A block of data:
- - -

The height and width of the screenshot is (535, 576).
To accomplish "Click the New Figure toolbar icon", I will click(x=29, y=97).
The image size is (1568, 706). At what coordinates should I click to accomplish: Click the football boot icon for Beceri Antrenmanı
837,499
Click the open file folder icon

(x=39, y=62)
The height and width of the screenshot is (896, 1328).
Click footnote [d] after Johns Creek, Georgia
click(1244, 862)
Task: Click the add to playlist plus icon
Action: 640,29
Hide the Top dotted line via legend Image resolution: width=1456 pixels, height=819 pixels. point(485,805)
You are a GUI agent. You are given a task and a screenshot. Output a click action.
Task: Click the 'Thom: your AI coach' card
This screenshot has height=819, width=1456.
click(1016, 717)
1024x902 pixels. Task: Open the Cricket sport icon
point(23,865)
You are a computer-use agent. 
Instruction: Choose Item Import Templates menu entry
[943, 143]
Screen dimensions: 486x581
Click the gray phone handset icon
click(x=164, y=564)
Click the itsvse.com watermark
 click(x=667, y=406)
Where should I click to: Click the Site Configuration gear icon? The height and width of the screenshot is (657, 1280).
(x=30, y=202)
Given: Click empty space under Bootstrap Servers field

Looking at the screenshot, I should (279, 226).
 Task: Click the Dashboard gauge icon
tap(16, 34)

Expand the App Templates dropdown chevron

- - -

* Directions:
Lay out every line of the items above as a Markdown table with a row number in a column headed "No." and the line in a column headed "Entry," leaving out blank lines.

* Solution to this problem:
| No. | Entry |
|---|---|
| 1 | The height and width of the screenshot is (535, 576). |
| 2 | To accomplish "Click the New Figure toolbar icon", I will click(x=29, y=97). |
| 3 | The image size is (1568, 706). At what coordinates should I click to accomplish: Click the football boot icon for Beceri Antrenmanı |
| 4 | 837,499 |
| 5 | Click the open file folder icon |
| 6 | (x=39, y=62) |
| 7 | The height and width of the screenshot is (896, 1328). |
| 8 | Click footnote [d] after Johns Creek, Georgia |
| 9 | click(1244, 862) |
| 10 | Task: Click the add to playlist plus icon |
| 11 | Action: 640,29 |
| 12 | Hide the Top dotted line via legend Image resolution: width=1456 pixels, height=819 pixels. point(485,805) |
| 13 | You are a GUI agent. You are given a task and a screenshot. Output a click action. |
| 14 | Task: Click the 'Thom: your AI coach' card |
| 15 | This screenshot has height=819, width=1456. |
| 16 | click(1016, 717) |
| 17 | 1024x902 pixels. Task: Open the Cricket sport icon |
| 18 | point(23,865) |
| 19 | You are a computer-use agent.  |
| 20 | Instruction: Choose Item Import Templates menu entry |
| 21 | [943, 143] |
| 22 | Screen dimensions: 486x581 |
| 23 | Click the gray phone handset icon |
| 24 | click(x=164, y=564) |
| 25 | Click the itsvse.com watermark |
| 26 |  click(x=667, y=406) |
| 27 | Where should I click to: Click the Site Configuration gear icon? The height and width of the screenshot is (657, 1280). |
| 28 | (x=30, y=202) |
| 29 | Given: Click empty space under Bootstrap Servers field |
| 30 | Looking at the screenshot, I should (279, 226). |
| 31 |  Task: Click the Dashboard gauge icon |
| 32 | tap(16, 34) |
| 33 | Expand the App Templates dropdown chevron |